[Start of Attachment]
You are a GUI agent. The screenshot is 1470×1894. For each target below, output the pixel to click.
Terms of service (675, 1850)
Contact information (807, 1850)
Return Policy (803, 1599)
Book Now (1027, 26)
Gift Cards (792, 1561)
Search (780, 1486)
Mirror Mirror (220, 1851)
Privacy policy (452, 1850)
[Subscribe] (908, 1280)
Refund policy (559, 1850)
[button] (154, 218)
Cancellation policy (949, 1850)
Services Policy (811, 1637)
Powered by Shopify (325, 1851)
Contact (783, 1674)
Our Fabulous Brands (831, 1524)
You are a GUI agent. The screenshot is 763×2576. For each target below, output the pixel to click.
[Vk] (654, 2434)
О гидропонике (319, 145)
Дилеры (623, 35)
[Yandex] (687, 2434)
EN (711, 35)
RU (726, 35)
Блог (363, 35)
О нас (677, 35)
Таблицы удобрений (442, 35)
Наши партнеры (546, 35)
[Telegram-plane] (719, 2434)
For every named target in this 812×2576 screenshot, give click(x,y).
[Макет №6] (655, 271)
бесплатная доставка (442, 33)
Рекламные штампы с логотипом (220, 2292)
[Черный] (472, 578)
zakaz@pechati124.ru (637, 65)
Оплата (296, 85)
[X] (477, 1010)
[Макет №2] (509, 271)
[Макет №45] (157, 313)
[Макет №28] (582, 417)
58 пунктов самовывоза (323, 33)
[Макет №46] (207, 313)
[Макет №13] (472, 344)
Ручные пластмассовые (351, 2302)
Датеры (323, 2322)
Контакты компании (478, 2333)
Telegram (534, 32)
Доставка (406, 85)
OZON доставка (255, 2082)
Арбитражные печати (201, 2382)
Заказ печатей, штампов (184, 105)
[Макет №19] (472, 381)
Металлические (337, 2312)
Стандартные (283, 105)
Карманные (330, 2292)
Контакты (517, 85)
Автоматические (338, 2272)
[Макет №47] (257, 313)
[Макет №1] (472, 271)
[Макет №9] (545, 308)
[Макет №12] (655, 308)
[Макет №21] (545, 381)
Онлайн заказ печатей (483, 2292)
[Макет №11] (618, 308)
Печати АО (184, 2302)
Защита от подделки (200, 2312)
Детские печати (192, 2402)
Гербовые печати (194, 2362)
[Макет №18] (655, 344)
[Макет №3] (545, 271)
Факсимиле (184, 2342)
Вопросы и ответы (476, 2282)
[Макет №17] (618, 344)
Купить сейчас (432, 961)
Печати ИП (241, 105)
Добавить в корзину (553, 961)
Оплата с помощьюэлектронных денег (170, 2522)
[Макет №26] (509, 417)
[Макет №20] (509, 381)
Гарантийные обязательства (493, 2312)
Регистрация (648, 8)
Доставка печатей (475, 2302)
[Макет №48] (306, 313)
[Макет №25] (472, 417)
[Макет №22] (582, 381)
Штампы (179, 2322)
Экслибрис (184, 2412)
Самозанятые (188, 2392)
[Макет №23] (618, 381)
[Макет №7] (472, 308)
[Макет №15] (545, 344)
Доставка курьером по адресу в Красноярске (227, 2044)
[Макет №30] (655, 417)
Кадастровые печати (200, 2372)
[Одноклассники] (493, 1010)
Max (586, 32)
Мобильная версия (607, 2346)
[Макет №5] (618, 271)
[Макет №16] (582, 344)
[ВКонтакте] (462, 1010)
[End of Attachment]
* What is needed *
Copy out every line from the material above where the string "screenshot" turns up.

* Solution to this problem *
You are a GUI agent. The screenshot is 1470×1894. For each target below, output the pixel to click.
You are a GUI agent. The screenshot is 763×2576. For each target below, output the pixel to click.
For every named target in this 812×2576 screenshot, give click(x,y).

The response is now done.